MEGABATES

 

MEGABATES, Greek rendering of the well-known name OIran. *Baga-pāta- “protected by the gods” (which is attested in El. Ba-qa-ba-(ad-/ud-)da, Bab. Ba-ga-pa-a-ta/tu4, Ba-ga-(’)-pa-a-tú, etc., Aram. bgpt, Lyc. Magabata). Whereas the variant form Gk. Bagapátēs (Ctesias, frag. 13 §§ 9–23, F 16 § 66) has remained unchanged, the more common and widespread form Megabátēs has taken the shape of a genuine Greek name, since the first element, OIran. *Baga- “god,” appears as Gk. Mega- (cf. Gk. mégas “big, great” and many proper names with Mega-), and the second element, OIran. *-pāta- “protected,” resembles one of the Greek verbal nouns in -bátēs (cf. most recently Schmitt, 2006, pp. 156 f.; 2011, pp. 155, 251). As among the Elamite and Babylonian attestations, there must be distinguished various bearers of this name also in the Greek literary sources:

1. An Achaemenid prince, the cousin of both Darius I and his brother Artaphrénēs (Herodotus 5.32); his expedition against the island of Naxos during the Ionian Revolt and his quarrel with Aristagoras of Miletus are described in Herodotus 5.32–35. According to Herodotus, 5.32 (who himself has some doubt about the matter) in later years Pausanias, the victor of Plataea, was said to have courted one of his daughters. There can scarcely be any doubt that he is identical with the satrap of the Daskylitis (see DASCYLIUM), who in 477 BCE was replaced by Artabazus, son of Pharnaces (Thucydides 1.129.1; q.v.).

2. The father of Megabazus, who was one of the admirals of Xerxes’ fleet during the expedition in 480 BCE (Herodotus 7.97). Perhaps he is the same as no. 1 above.

3. The commander of the Persian fleet, whom in 480 BCE Xerxes caused to sail from Macedonia against the Greeks who had gathered on the island of Euboea (Diodorus 11.12.2–3; Strabo 9.2.9).

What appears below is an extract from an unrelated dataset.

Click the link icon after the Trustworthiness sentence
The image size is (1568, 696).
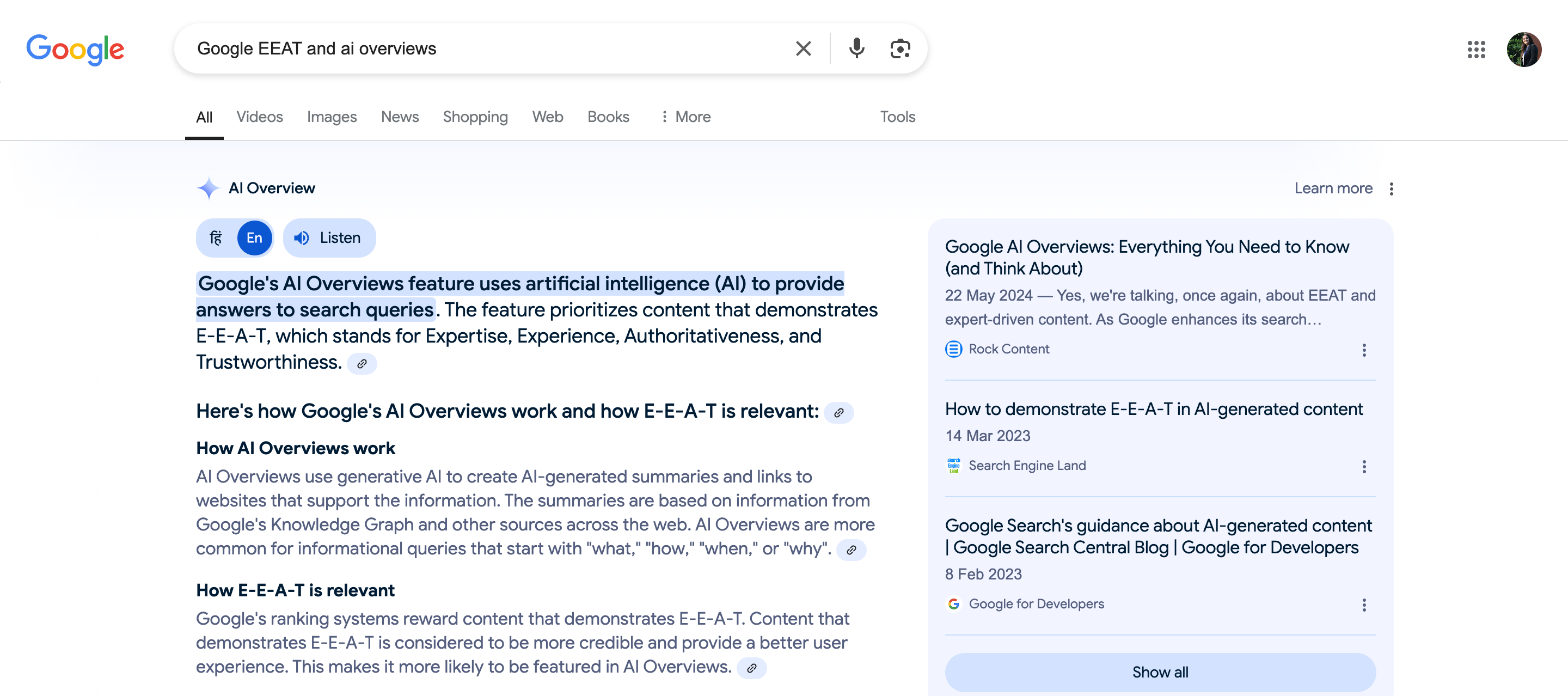point(362,364)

It is quite possible that he is the same man as that Persian commander (Gk. tagós), who died in the battle at Salamis according to Aeschylus, Persians 22, 983 (cf. Schmitt, 1978, pp. 41 f.) and whose name the eyewitness Aeschylus may actually have heard of somewhere. In all probability he is the same as the “fleet commander” (El.) Ba-ga-ba-da mentioned for Darius’s reign  in PT 8:5 f. (see Cameron, pp. 94 f.).  

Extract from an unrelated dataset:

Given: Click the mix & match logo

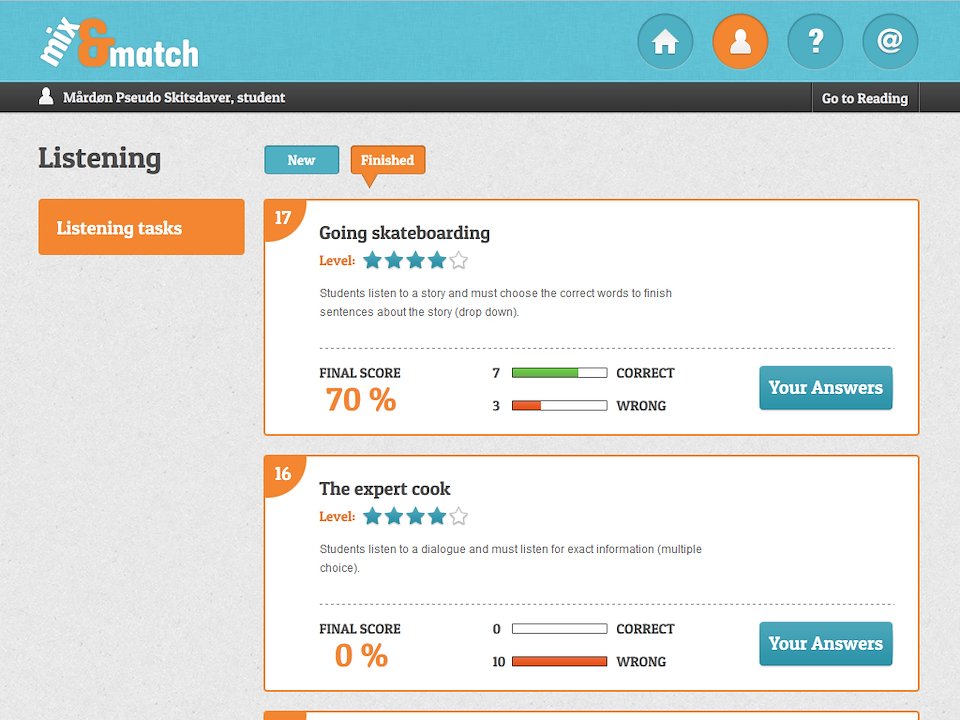Looking at the screenshot, I should click(x=119, y=43).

4. One of the sons of Pharnabazus’s disloyal general Spithridates, who in 396 B.C.E. joined the Spartan king Agesilaos with his sons and all his troops (Xenophon, Agesilaos 5.4–5 and Hellenika 4.1.28; cf. ibid., 4.1.6 and Hellenica Oxyrhynchia [cf. Chambers, p. 46, l. 706]); owing to his beautiful figure, the young Megabates became Agesilaos’s lover (Plutarch, Agesilaos 11.2, 11.6–10).

5. The commander of the Armenian troops which the Armenian king Artapates, during the Roman civil war, sent to Pompey’s assistance in Greece before the battle of Pharsalus in 48 BCE (Appian, Bellum civile 2.71).

 

Bibliography:

G. G. Cameron, Persepolis Treasury Tablets, Chicago, 1948.

R. Schmitt, Die Iranier-Namen bei Aischylos (Iranica Graeca Vetustiora I), Wien, 1978, pp. 41 f.

Idem, Iranische Anthroponyme in den erhaltenen Resten von Ktesias’ Werk (Iranica Graeca Vetustiora III), Wien, 2006, pp. 156 f.

Idem, Iranisches Personennamenbuch V/5a. Iranische Personennamen in der griechischen Literatur vor Alexander d. Gr., Wien, 2011, pp. 50 f., no. 208.